I would plug a code reader in to see if you have any codes first as it could be a number of things. The eccentric shaft sensor in the video did cause a rough idle. Other things that can cause a rough idle include plugs, coils, and injectors. It could be as simple as a loose wiring connection too. There are other factors that could help narrow it down too, for example, is it only when the engine is cold?
@@reileymckerracher9181 if the engine have some pb to start when its cold, what could be the causes? Thanks for u videos and especially the details about the Valvetronic motor which is quite tricky apparently!
@@nicolasm6842 It could be a number of things, try looking for codes first, if no codes, then give the engine a good look over of anything amiss. A broken vacuum line or a coil pack submerged in oil (a leaky valve cover can do that) for example. Then you can start looking at plugs, coils, injectors, etc. as culprits. Google these items and see if you can narrow it down before spending money. It could be any number of things, it is pretty hard to diagnose without more detail or checking out the car/engine in person. Hopefully this gives you some ideas to start your troubleshooting.
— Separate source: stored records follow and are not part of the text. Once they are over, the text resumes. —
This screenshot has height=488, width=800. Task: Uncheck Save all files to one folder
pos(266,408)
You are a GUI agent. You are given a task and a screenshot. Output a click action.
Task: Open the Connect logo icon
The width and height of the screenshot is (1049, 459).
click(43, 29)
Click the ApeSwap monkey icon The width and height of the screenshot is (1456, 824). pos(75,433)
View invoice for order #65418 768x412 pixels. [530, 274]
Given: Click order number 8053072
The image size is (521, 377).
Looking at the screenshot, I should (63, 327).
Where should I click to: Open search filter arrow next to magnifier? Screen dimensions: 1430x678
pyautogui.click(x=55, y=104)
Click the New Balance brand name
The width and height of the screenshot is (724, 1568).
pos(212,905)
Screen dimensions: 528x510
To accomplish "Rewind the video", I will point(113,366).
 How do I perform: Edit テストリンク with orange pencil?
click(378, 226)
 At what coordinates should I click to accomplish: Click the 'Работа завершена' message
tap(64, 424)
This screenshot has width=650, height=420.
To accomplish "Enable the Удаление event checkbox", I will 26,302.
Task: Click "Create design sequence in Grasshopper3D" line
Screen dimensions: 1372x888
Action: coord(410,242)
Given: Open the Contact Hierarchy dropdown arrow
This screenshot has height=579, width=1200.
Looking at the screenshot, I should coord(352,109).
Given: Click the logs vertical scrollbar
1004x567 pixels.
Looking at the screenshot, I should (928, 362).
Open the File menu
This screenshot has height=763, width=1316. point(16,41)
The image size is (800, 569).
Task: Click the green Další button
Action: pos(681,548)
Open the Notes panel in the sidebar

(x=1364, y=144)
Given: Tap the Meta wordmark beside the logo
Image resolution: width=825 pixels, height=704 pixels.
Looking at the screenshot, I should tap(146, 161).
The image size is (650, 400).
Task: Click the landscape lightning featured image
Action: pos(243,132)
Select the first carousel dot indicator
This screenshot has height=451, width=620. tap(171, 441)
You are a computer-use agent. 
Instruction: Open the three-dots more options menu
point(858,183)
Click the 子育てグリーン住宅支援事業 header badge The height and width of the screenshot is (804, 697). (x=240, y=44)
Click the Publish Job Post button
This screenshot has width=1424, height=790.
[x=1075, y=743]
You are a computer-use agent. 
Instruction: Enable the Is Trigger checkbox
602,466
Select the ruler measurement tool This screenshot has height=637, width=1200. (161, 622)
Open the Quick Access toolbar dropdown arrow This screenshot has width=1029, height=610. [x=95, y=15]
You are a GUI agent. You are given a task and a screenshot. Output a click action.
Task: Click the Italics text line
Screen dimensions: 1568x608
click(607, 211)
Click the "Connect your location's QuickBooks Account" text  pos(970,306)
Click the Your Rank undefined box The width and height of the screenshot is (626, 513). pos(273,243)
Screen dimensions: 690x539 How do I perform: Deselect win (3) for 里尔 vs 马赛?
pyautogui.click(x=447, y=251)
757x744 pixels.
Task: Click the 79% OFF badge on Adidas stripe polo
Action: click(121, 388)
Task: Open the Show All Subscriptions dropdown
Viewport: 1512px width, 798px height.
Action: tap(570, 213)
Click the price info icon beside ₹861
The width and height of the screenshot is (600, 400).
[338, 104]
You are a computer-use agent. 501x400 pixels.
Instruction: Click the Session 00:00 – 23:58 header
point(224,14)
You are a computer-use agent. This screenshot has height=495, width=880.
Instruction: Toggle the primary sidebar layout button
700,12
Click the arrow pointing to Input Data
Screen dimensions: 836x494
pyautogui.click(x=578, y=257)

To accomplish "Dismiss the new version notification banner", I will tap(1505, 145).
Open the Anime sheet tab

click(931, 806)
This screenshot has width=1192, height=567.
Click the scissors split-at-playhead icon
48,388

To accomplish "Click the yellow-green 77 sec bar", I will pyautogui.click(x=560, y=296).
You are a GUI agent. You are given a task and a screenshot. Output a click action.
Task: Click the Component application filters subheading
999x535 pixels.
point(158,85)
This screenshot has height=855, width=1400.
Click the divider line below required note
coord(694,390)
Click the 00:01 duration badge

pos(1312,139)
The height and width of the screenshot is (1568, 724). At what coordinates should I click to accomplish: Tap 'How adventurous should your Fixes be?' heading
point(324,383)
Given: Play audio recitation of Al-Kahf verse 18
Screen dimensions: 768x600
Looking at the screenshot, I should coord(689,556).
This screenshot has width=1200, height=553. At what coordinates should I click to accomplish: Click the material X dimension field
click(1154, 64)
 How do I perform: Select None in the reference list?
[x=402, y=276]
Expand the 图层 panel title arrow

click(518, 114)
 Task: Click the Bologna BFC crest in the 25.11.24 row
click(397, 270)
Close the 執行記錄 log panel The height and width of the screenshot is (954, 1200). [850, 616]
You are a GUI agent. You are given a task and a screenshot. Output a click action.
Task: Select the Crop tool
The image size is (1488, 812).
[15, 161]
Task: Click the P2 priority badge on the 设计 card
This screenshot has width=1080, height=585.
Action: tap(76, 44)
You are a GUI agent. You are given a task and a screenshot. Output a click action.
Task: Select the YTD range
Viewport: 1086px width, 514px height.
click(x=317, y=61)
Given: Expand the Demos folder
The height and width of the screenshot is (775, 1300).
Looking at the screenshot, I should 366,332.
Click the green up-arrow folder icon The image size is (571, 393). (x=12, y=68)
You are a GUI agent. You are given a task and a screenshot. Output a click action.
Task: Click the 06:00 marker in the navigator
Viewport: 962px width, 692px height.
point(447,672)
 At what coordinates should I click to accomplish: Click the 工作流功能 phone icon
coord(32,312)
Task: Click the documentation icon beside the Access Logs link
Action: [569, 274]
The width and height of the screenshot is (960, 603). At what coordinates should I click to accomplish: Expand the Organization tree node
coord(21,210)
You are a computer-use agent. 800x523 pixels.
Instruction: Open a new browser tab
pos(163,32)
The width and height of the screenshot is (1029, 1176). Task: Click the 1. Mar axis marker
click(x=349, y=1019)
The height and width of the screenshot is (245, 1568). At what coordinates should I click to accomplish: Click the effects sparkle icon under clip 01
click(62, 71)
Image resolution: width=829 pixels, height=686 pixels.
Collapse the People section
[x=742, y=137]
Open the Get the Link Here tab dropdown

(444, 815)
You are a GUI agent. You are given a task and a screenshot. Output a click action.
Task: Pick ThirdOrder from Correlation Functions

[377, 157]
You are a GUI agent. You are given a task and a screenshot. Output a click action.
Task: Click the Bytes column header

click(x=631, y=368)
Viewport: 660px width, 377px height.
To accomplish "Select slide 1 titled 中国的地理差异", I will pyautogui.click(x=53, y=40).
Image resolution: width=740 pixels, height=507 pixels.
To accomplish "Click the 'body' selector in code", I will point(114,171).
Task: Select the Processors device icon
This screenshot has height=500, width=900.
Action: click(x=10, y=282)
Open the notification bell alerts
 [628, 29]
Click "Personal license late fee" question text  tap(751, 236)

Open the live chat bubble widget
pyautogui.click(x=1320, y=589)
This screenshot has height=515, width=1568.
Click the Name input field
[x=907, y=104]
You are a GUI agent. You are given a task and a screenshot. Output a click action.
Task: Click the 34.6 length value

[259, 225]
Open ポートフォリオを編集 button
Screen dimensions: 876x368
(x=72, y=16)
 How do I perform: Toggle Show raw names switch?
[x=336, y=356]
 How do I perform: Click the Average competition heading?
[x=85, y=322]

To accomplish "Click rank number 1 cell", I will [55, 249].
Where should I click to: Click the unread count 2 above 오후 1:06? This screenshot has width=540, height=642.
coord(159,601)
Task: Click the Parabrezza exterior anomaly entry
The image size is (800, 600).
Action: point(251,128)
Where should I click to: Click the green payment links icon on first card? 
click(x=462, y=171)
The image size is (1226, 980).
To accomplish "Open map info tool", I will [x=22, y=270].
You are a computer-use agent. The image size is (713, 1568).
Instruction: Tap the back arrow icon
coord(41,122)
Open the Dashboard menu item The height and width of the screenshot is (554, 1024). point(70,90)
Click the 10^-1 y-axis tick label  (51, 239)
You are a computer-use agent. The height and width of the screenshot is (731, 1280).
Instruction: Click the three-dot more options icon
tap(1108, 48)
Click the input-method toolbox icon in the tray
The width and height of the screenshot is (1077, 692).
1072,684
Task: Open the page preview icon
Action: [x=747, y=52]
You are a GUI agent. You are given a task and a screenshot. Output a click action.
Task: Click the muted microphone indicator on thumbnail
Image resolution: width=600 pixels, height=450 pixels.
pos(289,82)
@@nicolasm6842 I can't help there. I use the Carly app, but I bought a lifetime license for it before it became subscription based so probably not the best for you now. If you do a shout out on your local BMW facebook group, someone is usually willing to help out and read codes. An independent shop can do it too, but I'm not sure what one would charge.
It is called Carly on the android app store. I had to buy the matching dongle from the Carly website. Unfortunately they moved to subscription based model, I bought it when it was still a onetime lifetime cost. Using it for the odd oil change or service reset, probably not worth it, but it is easy to use!
So if you’re installing a new eccentric motor and and new sensor… I assume you DO have to re-learn the limits and there’s no way around that scenario? 😩
@@OlimitOli Not sure then, your past my expertise! maybe the motor (or calibration is needed), maybe the shaft sensor plug? maybe the vanos solenoid? the solenoid isn't that hard to clean. Sorry, I can't really help on this one! Although it doesn't align with the code, since you had it apart, check your spark plug boots, I did my valve cover gasket once, and one of the coil packs wasn't on correctly when I put it back together and cause a rough running condition.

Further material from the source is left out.